Whether or not The Hague's investigation of Izetbegovic, which sources say has been under way for two years, is politically motivated or will lead to an arrest, it has heightened the stakes of an internal debate among Bosnian journalists, intellectuals, and political leaders about just how democratic and multiethnic the goals of Izetbegovic were once the war was under way.

Slobodna Bosna, another leading Bosnian magazine, wrote with a somewhat sensational flourish that The Hague has rushed to translate the text of Izetbegovic's Islamic Declaration. They went on to say that, though Izetbegovic said his book was only concerned with modern Islam and not Bosnia, it is interesting that during the war more than 10,000 copies were published and distributed to military and police structures.

Vildana Selimbegovic was recently made the editor in chief of Dani, which has been sued, bombed, and virulently attacked after publishing articles not only about crimes committed by the Bosnian Army, but about the parallel structure in the Bosnian leadership, which consisted of Izetbegovic's old circle of "Young Muslim" dissidents imprisoned during Tito's days.

Many, like Ms.

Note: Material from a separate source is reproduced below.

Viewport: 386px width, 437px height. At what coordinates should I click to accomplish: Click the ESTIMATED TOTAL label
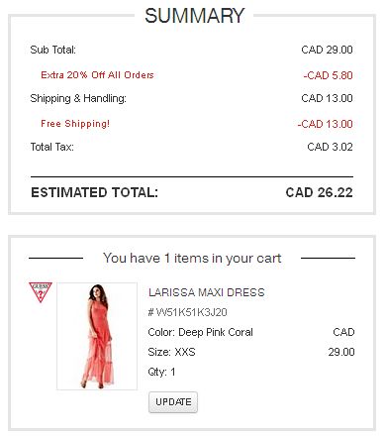pyautogui.click(x=94, y=192)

Selimbegovic, claim that by 1993 Izetbegovic and his clique were only interested in carving out a little Muslim state, and to do that they not only accepted, but encouraged, the presence of the foreign Mujahideen who filmed decapitations of Serbian soldiers. At the time, Selimbegovic wanted to see if they really existed, and could only enter their base disguised as a mute man.

These days, when Bosnians ask why she is writing such articles against the army, she replies, "I know my husband and his friends died fighting to defend Sarajevo and other territories, and I want to take the mask off all those who committed crimes in the name of the army."

It's in that spirit, in fact, that the Bosnian government, in the opinion of outgoing US Ambassador Thomas Miller, followed the rules of the tribunal, and arrested the three Bosnian Army officers, in stark contrast to the Serbian entity, which continues to shelter their indicted war criminals. "They said, 'Give us a chance, don't just send in [NATO] troops like we don't exist. And they did it right," adds Ambassador Miller.